The Emmy Award-winning screenwriter for Master of None, her creative partner Risha Rajani, and their production company, Hillman Grad, are working on a scripted drama inspired by the classic documentary film Hoop Dreams in conjunction with the deal, according to Deadline.
The developing series will tell the tale of two Black high school basketball stars chasing NBA dreams as they navigate social hurdles and obstacles growing up in Waithe’s hometown of Chicago in the 1990s. The original Hoop Dreams documentary told a similar, real-life story about Chicago basketball legends William Gates and Arthur Agee.
“Hoop Dreams was a very important documentary in my life growing up, it was right in my own backyard,” Waithe recently told Deadline. “I was seeing two young Black people with dreams bigger than their backyard and watching their journeys as they also struggled and tried to understand where they fit in their families.”
“I always knew I wanted to bring that story back because Hoop Dreams, to me, is so representative of what it means to have a dream, to be from a city that you really believe in, and you’re really proud to be from.”
Deadline reports Hoop Dreams director Steve James and his fellow producers Peter Gilbert and Frederick Marx are all reportedly working with Waithe to develop the new project, which she said is a priority for her.
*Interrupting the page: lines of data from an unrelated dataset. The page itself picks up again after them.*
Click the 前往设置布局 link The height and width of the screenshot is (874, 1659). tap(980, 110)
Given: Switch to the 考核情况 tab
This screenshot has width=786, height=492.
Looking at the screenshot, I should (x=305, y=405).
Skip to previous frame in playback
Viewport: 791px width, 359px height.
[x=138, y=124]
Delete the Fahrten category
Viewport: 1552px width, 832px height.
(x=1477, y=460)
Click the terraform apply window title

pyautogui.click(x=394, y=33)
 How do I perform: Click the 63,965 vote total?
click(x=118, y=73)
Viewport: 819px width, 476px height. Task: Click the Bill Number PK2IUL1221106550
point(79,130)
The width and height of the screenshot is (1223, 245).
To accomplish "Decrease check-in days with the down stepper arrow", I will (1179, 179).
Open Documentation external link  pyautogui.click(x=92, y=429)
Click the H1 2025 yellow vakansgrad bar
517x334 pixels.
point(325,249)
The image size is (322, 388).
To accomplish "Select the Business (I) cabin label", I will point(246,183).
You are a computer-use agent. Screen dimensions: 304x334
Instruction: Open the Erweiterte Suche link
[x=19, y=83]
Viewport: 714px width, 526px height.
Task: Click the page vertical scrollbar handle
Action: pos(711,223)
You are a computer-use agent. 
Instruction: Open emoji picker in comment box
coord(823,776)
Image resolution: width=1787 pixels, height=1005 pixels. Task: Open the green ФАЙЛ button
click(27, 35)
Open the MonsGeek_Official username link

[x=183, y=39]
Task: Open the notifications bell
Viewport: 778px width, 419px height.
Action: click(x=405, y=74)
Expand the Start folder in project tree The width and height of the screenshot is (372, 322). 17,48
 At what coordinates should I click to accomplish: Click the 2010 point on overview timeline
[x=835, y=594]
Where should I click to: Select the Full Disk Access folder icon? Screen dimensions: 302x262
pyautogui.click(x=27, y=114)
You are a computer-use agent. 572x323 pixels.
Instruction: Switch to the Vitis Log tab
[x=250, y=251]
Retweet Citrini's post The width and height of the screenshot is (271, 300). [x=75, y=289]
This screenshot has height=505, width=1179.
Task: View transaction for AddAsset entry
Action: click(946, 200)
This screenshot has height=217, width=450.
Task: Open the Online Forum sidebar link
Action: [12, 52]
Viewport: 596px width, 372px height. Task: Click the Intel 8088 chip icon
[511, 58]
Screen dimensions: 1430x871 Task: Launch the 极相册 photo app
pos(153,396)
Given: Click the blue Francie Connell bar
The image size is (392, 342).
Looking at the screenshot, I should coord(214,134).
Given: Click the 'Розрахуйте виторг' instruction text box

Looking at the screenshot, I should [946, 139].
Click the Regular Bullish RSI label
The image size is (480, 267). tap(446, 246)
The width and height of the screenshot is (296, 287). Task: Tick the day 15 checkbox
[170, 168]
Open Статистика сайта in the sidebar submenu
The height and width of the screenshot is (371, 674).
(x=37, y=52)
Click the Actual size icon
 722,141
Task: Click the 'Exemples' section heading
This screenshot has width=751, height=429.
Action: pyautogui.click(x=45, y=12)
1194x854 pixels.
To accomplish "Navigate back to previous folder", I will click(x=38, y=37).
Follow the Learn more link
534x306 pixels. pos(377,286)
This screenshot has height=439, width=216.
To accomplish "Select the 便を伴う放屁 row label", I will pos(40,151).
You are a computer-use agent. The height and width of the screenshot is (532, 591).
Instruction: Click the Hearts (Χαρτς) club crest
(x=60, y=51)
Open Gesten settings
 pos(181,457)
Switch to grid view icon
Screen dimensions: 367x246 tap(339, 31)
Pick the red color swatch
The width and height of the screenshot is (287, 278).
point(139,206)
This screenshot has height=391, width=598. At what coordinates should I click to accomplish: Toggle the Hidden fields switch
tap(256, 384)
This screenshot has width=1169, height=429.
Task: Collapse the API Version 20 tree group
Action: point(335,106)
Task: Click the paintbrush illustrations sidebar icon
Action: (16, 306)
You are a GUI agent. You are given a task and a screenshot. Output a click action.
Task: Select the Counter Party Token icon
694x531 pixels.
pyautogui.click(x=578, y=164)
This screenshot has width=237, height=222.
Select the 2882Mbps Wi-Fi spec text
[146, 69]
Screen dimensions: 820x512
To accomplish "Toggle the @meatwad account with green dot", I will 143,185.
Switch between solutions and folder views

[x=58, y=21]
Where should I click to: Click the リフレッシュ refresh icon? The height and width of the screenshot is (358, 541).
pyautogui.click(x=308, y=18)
“I didn’t want to announce or talk about Hoop Dreams until they had been contacted by the filmmakers to know that we were doing this,” she said. “Even though we aren’t going to base characters on them per se, we’re going to do something set in the 90s, some kids with a dream, so it will be in a similar vein. It was so important that they know that these stories will be handled with care, the title will be handled with care.”
The original Hoop Dreams was infamously snubbed by the Oscars for a Best Documentary Academy Award nod, despite winning an award for Best Film Editing. The developing new series is Waithe’s latest Chi-town inspired creative endeavor. Her hit Showtime drama The Chi, which debuted in 2018, completed its fourth season this summer.
Earlier this year, Waithe’s production company signed a deal with Def Jam to “develop the next generation of underrepresented artists.” The first season of her Amazon horror series Them, about a Black family terrorized by their new white neighbors after moving to suburban Los Angeles, received mixed reviews from critics and audiences after its April debut.